Help w/ flashing stills effect

cheroxy wrote on 1/17/2004, 6:54 AM
I have tried a few times to make a project where around ten stills a second flash on the screen. An example can be seen here (this remeinded me when I saw this in another post) http://www.ANGELWINGONLINE.COM/highband.html .

I can't ever get it to work. When I watch the above example on my computer it works fine, but if I ever make one and render it I can never get it to work. The stills are never fast enough. I have tried from 5-20 stills a second. I usually render as wmv9. What might I be doing wrong.
thanks,
Carson

Comments

BillyBoy wrote on 1/17/2004, 7:28 AM
The link you offered has a Flash Movie.

With it you can do tricks like you saw very easily since you can make the frame rate much slower or faster.

You can duplicate the effect in Vegas. You need to do a few things.

1. Options/preferences./editing change new still image length to a very low number. Something like 0.100 to 0.500.

2. now Zoom way in on the timeline,

3. Select a bunch of images drag/drop on timeline.

You may want to loop the selection to watch it over and over and fine tune the value you set in preferences.
cheroxy wrote on 1/17/2004, 9:27 AM
thank you for the reply billyboy. So far, that is exactly what I have done. I have tried everything from setting the preference for stills length from 0.100 to 0.050 yet I can't get it to look good. I admit, I haven't put it on a dvd yet, but when I render to wmv-9 it doesn't look good. It seems to play erratically, but never a good flashing effect. I have also made sure to keep my bitrate low so as to not over do it with my processor.

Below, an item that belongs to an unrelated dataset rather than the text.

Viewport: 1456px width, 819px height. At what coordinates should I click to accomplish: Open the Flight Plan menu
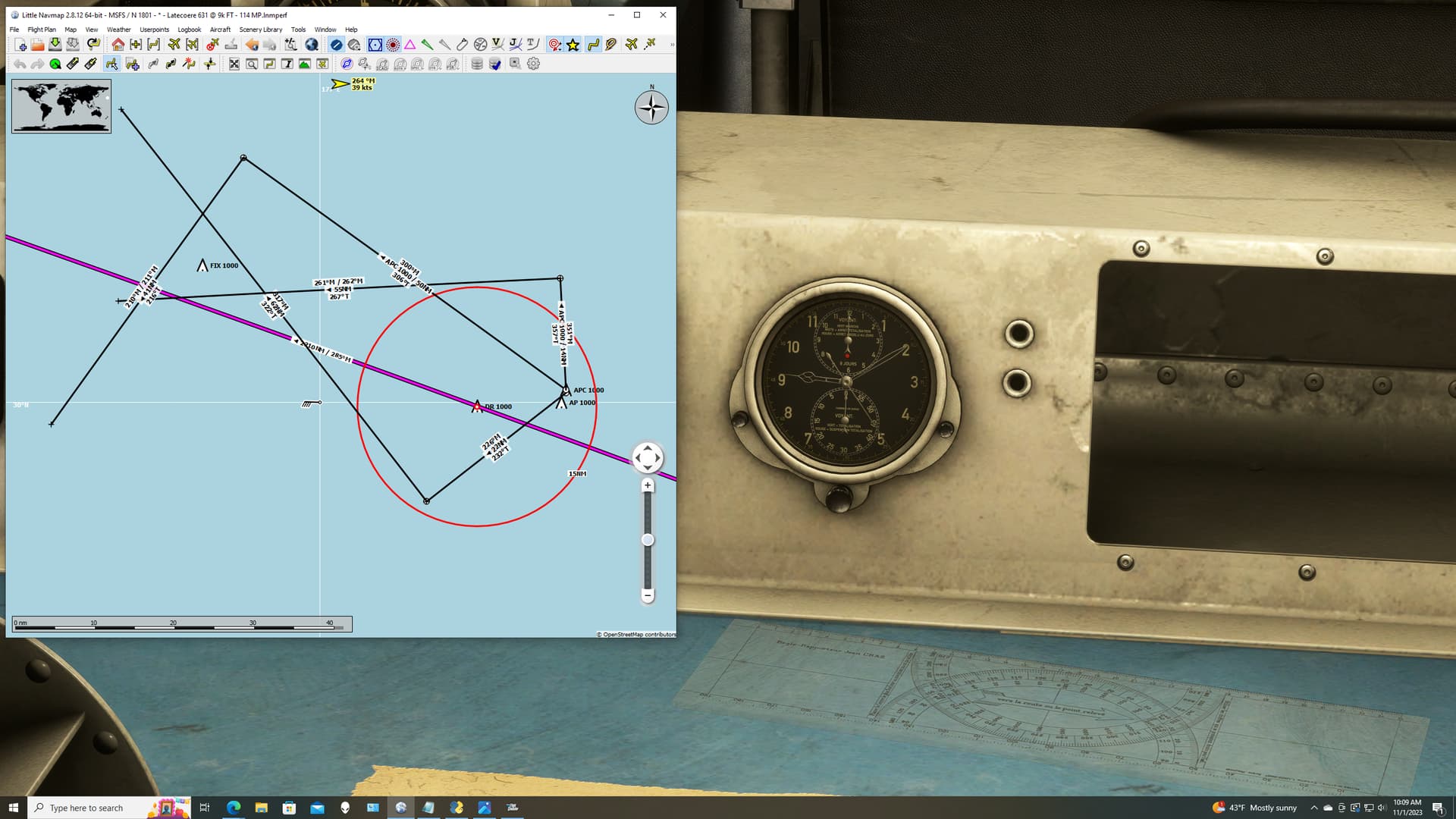[x=42, y=30]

If anybody has done this and they turned out looking good let me know.
thanks
cheroxy wrote on 1/17/2004, 9:44 AM
I tried it again since it just didn't seem right that everything wasn't working, only this time I rendered to mpeg-2 and it looked perfect. Now, I just have to figure out why rendering to wmv-9 was such a bog down.
thanks
FuTz wrote on 1/17/2004, 9:44 AM

Maybe check the "keyframe spacing" in the wmv9 options ? (Video tab/Seconds per keyframes- enter value). If you click the "?" in the help on top right of the window and drag it over the "Seconds per keyframes" sentence you get suggested values for the bitrate you chose so your enter a good value...

Did you burn it to a cdrw or cdr and check it on your computer/video system just to be sure the "erratic" effect is not caused just by your buffer/graphic card reaction time/system memory : your clip may be perfect but when previewing it it's just your hardware that is not fast enough to preview..?
FuTz wrote on 1/17/2004, 9:46 AM

Great, by the time I typed the reply you wrote that...
I was about to add: did you try to render to another format (like uncompressed AVI) just to check... but you did.
You seem to have a part of your anser... don't give up !
FuTz wrote on 1/17/2004, 9:55 AM
Oh yeah, and did you do this very subjective quick test: have a real fast cross-fade between the pictures? Maybe it could "create" kind of a "morph" effect due to the speed the pictures are driven..?

To do it quick: you go into Options/Preferences/Editing tab/check the "Automatically overlap multiple selected media when added" and enter a value of, let's say one or two frames.
You then select all the pictures in Explorer window, right click 'n' hold then drag all the clips on the timeline (choose "add across time" in the poping window) Now you got these crossfades inserted automatically. You then go Shift+B (dynamic RAM prerender) to check it out...

It's just a suggestion though cause if you want something that "frankly cuts" maybe it will be too "smooth" for what you want to achieve... but this "morphoing effect" created by the process might be interesting...

Ok, I'm out, you're the boss here, this is *your* production! :D
cheroxy wrote on 1/17/2004, 10:07 AM
i think it is my card, any other way works fine. Thanks
BillyBoy wrote on 1/17/2004, 11:13 AM
If it doesn't seem to change images as fast as it should it could be your system. I tried on mine using using .100 and it flew from the preview window in Vegas at good settings. Depending on the time you pick you may or may not want to have transitions. At such speeds they are going to go by so fast may just blur or pixelate spoiling the effect.

One of those things you got to play with.